EFA: Putting formative assessment to the test
The results of the evaluation by my colleagues and I at the National Institute of Economic and Social Research are published today. They show a positive impact on GCSE results for Attainment 8, the students’ average achievement across eight subjects. Pupils taught in schools who ran the professional development programme made an average of two additional months’ progress in Attainment 8, compared to those in control schools.
While these results are positive and suggest there may be benefits in implementing this programme in schools, our broader evaluation highlights two important issues that need to be considered when attributing results to interventions: first, that interventions can be delivered differently in participating schools; and second, that interventions may have a greater impact over the longer term.
Implementation varied across schools, so how do we explain impact?
Our qualitative research showed schools often made substantial adaptions to key components of the programme’s design. For example, while schools committed to a certain agenda and length of the monthly workshops, in reality, they often adapted the structure to meet the needs of the school. Also, while schools committed to organise monthly peer observations where pairs of teachers observed each other’s lessons, in practice this happened on a much less frequent basis, often due to timetabling constraints.
From a school perspective, these changes were seen as necessary to effectively implement the programme. From an evaluator’s perspective, the differences in implementation across schools raise obvious questions: To what extent did schools implement the actual programme, and did they implement the same programme? And if they didn’t, what caused the pupils to improve their GCSE results? While we cannot be clear about the answers, our qualitative findings allow us to speculate.
What was consistent about the programme across schools?
What was consistent across treatment schools was the use of monthly workshops called Teaching Learning Communities (TLCs). While these varied in their structure and agendas they were in all cases collaborative groups used by teachers to discuss and share their successes and failures with assessment practices. TLC groups were cross-curricular, and teachers repeatedly emphasised that learning from colleagues in other departments and across subjects had been invaluable in the process of sharing good practices. For many schools and teachers this was a new and very welcome way of working with colleagues, which was likely an important factor in the programme’s success. What we can’t answer is whether schools could have done even better if they had followed the TLC structures more rigidly, or if they had carried out other core practices such as peer observations on a more regular basis. The formative assessment strategies themselves were often well-known. So EFA’s value to teachers may have been the opportunity to have a sustained focus over a longer period to enhance what they were already doing, and revisit good practices that had gone off their radar.

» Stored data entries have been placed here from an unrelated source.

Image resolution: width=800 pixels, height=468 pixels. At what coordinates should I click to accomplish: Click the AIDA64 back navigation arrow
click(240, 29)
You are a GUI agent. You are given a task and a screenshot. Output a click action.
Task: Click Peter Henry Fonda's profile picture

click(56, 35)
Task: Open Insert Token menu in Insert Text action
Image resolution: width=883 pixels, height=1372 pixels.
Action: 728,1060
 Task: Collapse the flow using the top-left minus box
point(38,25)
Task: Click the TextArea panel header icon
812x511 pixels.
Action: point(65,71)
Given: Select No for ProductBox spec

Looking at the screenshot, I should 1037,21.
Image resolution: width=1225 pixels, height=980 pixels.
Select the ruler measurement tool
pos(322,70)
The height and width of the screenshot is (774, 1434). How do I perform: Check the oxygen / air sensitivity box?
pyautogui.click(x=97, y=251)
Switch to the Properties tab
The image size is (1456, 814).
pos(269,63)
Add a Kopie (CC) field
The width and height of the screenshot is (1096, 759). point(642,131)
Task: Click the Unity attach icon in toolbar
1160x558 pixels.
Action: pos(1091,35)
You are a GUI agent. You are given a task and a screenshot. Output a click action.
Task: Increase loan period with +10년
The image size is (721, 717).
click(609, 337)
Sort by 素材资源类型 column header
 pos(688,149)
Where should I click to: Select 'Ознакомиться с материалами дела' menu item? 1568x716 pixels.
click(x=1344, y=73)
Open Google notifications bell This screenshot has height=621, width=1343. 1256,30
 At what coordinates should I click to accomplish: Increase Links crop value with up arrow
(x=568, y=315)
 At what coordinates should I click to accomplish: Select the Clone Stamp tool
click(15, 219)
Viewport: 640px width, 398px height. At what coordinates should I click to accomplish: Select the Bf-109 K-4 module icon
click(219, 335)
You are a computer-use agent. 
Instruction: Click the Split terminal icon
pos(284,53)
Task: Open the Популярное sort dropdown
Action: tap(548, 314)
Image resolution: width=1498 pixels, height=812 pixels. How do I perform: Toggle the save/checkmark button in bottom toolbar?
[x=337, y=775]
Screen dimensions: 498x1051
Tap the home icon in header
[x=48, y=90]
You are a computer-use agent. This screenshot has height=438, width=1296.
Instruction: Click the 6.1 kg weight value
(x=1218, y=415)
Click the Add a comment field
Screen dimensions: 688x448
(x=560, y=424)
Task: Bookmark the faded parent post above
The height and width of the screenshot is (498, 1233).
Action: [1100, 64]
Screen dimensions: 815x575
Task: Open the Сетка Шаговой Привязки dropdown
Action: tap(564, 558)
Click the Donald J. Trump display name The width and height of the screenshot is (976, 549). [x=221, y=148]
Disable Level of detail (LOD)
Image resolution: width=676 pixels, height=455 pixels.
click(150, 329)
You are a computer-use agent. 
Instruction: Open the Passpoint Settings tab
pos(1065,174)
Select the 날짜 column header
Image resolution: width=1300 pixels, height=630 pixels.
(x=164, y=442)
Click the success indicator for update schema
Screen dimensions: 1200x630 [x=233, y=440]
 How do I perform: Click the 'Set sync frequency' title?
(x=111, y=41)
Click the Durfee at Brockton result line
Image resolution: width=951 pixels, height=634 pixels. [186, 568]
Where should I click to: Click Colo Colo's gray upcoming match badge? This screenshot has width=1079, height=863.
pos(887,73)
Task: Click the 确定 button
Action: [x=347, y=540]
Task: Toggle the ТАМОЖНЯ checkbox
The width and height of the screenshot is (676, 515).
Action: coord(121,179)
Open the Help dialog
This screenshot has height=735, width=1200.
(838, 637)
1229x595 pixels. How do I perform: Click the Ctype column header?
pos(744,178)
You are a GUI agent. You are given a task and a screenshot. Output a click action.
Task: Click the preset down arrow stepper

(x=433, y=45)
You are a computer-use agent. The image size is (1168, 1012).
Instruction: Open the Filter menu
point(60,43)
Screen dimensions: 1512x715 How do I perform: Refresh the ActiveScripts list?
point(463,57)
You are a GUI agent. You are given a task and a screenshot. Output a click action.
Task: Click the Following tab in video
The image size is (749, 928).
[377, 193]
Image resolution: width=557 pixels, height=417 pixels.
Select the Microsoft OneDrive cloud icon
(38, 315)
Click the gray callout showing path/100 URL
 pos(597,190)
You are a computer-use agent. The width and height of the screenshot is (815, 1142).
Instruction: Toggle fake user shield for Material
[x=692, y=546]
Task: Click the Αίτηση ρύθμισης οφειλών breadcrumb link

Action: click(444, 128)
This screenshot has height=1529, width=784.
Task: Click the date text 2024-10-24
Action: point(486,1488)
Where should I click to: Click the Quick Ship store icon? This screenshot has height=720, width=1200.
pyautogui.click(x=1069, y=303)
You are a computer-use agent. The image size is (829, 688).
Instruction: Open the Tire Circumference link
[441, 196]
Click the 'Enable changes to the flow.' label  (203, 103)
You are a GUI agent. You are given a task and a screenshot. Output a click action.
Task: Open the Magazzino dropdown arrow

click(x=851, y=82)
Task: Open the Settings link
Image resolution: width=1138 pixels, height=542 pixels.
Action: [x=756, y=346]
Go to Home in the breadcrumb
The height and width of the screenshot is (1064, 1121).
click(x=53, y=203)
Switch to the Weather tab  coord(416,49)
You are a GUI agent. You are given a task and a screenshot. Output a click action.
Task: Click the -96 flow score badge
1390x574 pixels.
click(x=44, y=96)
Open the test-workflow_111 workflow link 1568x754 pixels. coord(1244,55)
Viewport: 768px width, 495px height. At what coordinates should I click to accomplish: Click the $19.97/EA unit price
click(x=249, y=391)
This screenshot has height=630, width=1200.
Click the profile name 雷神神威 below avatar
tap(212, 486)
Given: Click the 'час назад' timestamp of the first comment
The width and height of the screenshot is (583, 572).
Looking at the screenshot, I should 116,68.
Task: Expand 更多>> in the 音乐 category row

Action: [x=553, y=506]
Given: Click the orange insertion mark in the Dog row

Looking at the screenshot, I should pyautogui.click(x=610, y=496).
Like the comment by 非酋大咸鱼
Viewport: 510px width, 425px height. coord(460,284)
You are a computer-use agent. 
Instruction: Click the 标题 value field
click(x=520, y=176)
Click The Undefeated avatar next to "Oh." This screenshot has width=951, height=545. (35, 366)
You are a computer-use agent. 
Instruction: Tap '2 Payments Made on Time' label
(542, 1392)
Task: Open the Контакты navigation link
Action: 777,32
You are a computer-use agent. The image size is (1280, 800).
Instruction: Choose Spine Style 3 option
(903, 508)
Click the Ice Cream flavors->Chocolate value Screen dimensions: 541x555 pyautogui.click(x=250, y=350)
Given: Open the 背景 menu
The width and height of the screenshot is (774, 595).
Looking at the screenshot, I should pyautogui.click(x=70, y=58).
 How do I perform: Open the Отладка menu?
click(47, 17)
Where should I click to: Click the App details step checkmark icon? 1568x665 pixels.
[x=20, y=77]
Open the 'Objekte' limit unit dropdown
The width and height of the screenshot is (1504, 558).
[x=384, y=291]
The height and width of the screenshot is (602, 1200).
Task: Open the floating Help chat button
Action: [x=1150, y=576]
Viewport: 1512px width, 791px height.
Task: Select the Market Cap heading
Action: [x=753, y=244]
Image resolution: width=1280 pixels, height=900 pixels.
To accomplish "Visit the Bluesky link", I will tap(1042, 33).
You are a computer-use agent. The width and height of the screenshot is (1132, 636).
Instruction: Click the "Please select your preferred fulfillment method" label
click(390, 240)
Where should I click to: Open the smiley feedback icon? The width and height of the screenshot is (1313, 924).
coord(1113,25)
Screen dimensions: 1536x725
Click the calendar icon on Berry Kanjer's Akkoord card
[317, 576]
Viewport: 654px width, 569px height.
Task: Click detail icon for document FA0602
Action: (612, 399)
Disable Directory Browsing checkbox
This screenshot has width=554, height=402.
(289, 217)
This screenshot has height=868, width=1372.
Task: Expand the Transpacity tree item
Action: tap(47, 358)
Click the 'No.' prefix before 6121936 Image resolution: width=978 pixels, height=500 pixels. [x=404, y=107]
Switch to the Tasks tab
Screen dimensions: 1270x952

Are we understating the impact?
The observed impact was statistically significant at the 10% level; in other words, there is less than a 10% probability that the impact we observed occurred by chance. There are also other parts of our statistical analysis which adds to our confidence in the conclusions. But it is possible that the results would be more robust had we observed the pupils over a longer time period. At the time of the interviews, halfway through the intervention, teachers said it had already had some positive impact on teaching quality and feedback, and that the intervention had increased pupils’ engagement and enjoyment of lessons. But teachers frequently doubted that this would already have translated into better GCSE results after two years. Instead they believed that younger pupils, with a longer term exposure to feedback techniques, may benefit more.
While this is highly tentative, it points to the need for longer-term follow-up of pupils who have experienced such interventions. The EEF is currently looking at the longer term outcomes of some of its early projects, including Growth Mindset, where one of the conclusions of the process evaluation was that it is likely that the invention would bear fruit in terms of pupil behaviour and performance over time.
In the meantime, this evaluation does suggest that EFA can improve the ways in which teachers provide feedback to pupils so that they learn more effectively and achieve better results. It also provides further evidence for the Teaching and Learning Toolkit, compiled by the Sutton Trust and the Education Endowment Foundation, which indicates that high-quality feedback can be one of the most cost-effective ways of boosting pupils attainment.